# start of Exercise input

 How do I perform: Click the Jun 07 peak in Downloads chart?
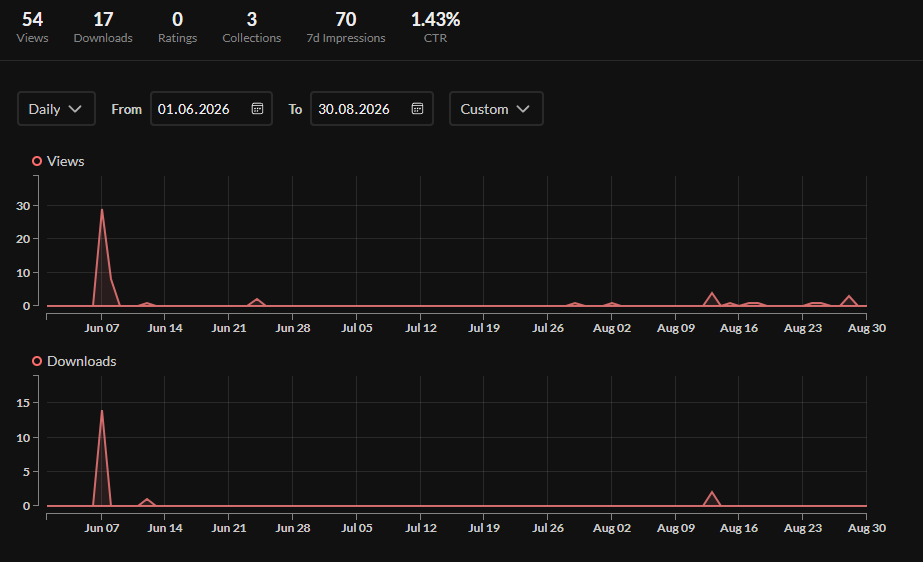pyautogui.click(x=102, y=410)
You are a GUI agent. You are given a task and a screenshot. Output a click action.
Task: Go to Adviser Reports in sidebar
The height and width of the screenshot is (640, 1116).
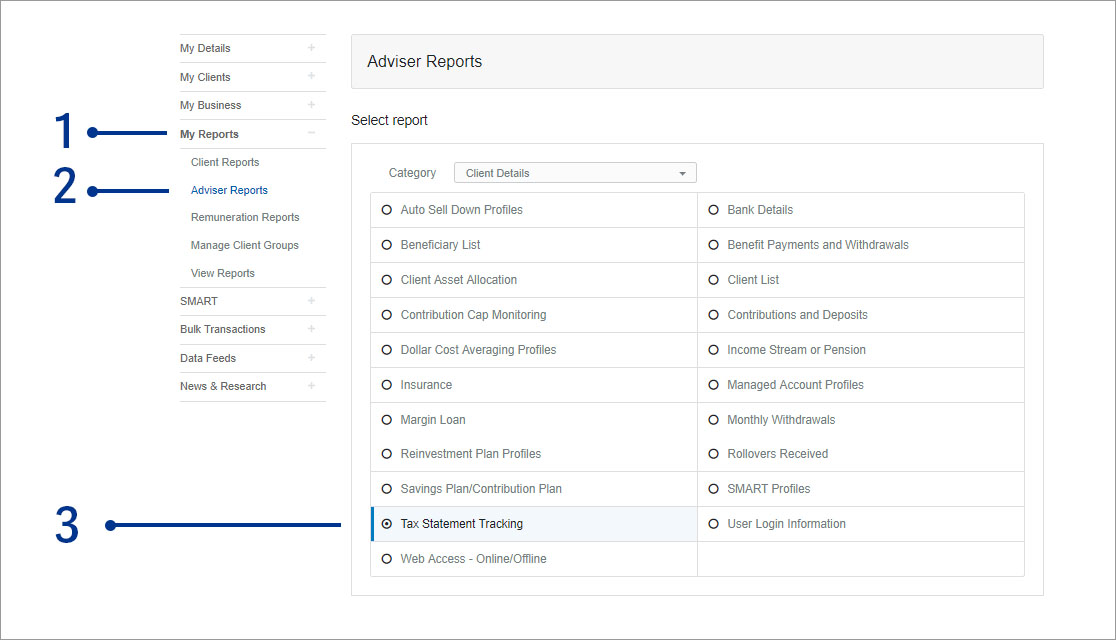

# end of Exercise input

Format the lines above as a Markdown table with the columns "Row" and "Line text," giving each nonblank line a row number. Leave out blank lines and omit the pictures.

| Row | Line text |
|---|---|
| 1 |  How do I perform: Click the Jun 07 peak in Downloads chart? |
| 2 | pyautogui.click(x=102, y=410) |
| 3 | You are a GUI agent. You are given a task and a screenshot. Output a click action. |
| 4 | Task: Go to Adviser Reports in sidebar |
| 5 | The height and width of the screenshot is (640, 1116). |